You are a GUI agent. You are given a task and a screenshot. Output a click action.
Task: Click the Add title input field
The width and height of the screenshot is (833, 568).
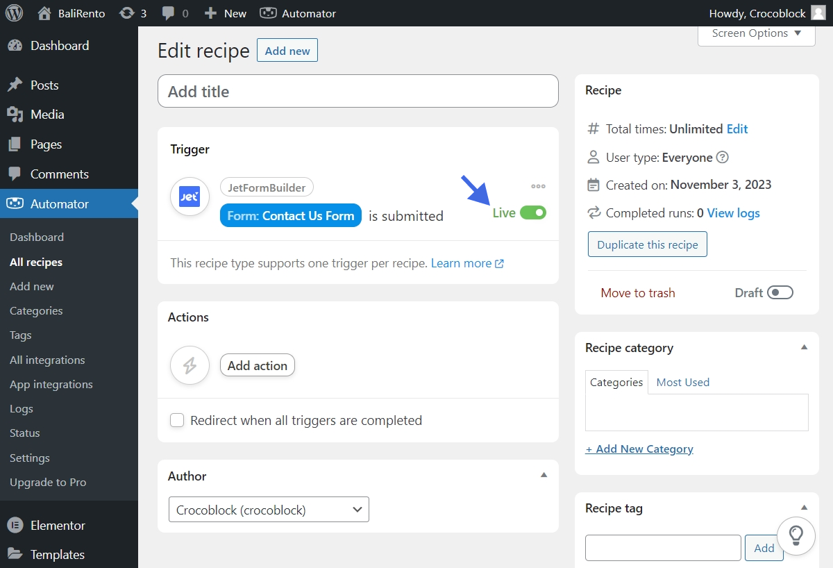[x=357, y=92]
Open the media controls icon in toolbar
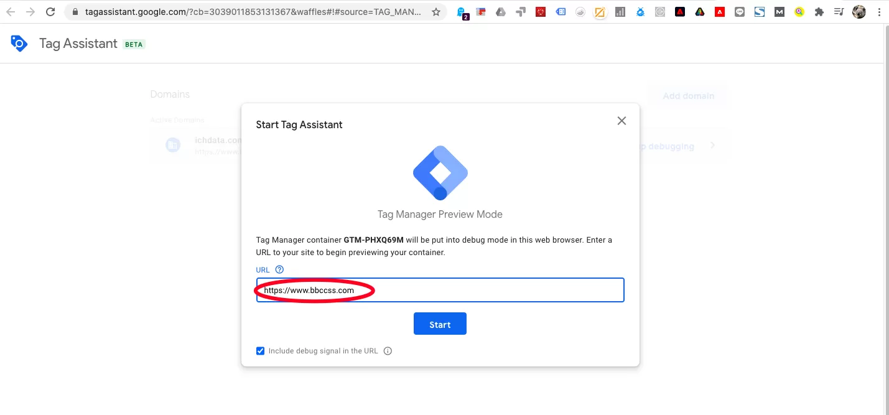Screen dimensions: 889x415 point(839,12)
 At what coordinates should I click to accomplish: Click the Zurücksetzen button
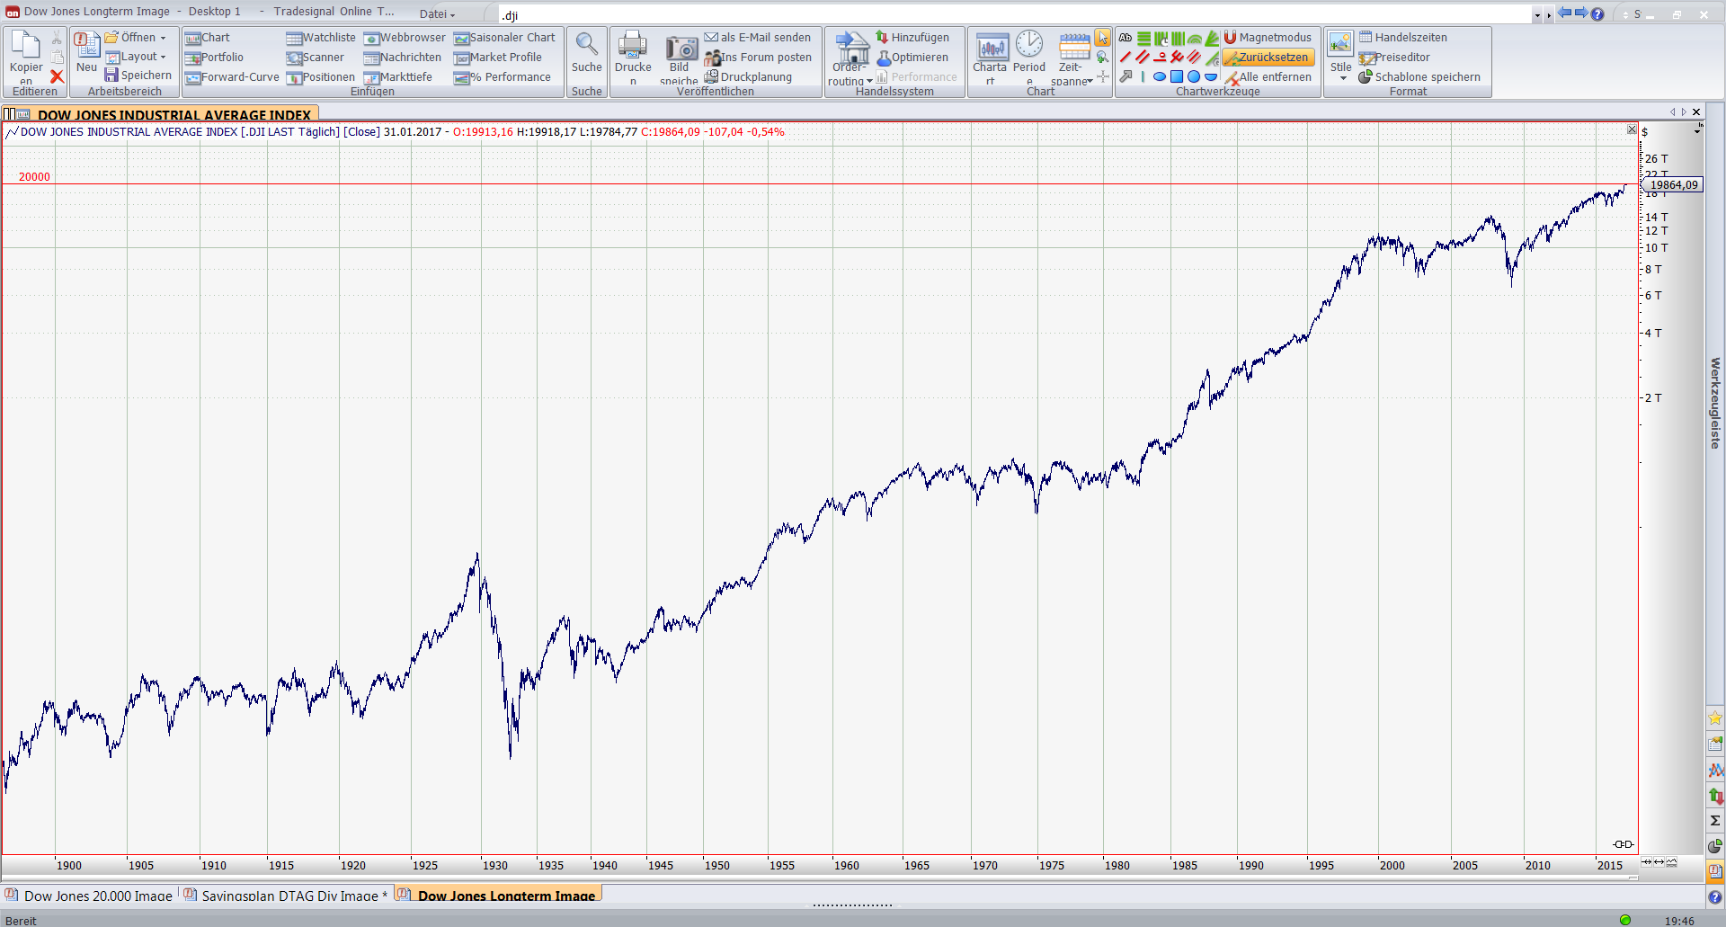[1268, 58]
○ ○ ○ ○ ○ ○ ○
#### Assignment
Each line in the records above should be reproduced exactly; images are not copied.

#### Exercise result
You are a GUI agent. You are given a task and a screenshot. Output a click action.
Task: Click the Add title input field
The width and height of the screenshot is (833, 568).
[x=357, y=92]
Open the media controls icon in toolbar
Screen dimensions: 889x415 point(839,12)
 At what coordinates should I click to accomplish: Click the Zurücksetzen button
[1268, 58]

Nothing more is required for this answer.